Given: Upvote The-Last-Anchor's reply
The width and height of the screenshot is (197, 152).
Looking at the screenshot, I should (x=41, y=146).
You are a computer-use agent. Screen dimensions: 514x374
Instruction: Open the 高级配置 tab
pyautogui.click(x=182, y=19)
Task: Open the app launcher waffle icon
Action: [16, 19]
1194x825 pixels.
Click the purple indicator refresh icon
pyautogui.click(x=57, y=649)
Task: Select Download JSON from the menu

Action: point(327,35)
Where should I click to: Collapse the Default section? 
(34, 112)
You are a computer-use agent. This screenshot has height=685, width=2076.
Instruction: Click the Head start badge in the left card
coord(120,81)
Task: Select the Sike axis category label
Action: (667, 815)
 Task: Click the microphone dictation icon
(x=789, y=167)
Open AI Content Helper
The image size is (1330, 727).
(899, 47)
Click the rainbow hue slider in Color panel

★ ★ ★

EXERCISE GOAL :: Exactly as they stand above, retype all of the records.

COMPLETED EXERCISE ::
Given: Upvote The-Last-Anchor's reply
The width and height of the screenshot is (197, 152).
Looking at the screenshot, I should (x=41, y=146).
You are a computer-use agent. Screen dimensions: 514x374
Instruction: Open the 高级配置 tab
pyautogui.click(x=182, y=19)
Task: Open the app launcher waffle icon
Action: [16, 19]
1194x825 pixels.
Click the purple indicator refresh icon
pyautogui.click(x=57, y=649)
Task: Select Download JSON from the menu

Action: point(327,35)
Where should I click to: Collapse the Default section? 
(34, 112)
You are a computer-use agent. This screenshot has height=685, width=2076.
Instruction: Click the Head start badge in the left card
coord(120,81)
Task: Select the Sike axis category label
Action: (667, 815)
 Task: Click the microphone dictation icon
(x=789, y=167)
Open AI Content Helper
The image size is (1330, 727).
(899, 47)
Click the rainbow hue slider in Color panel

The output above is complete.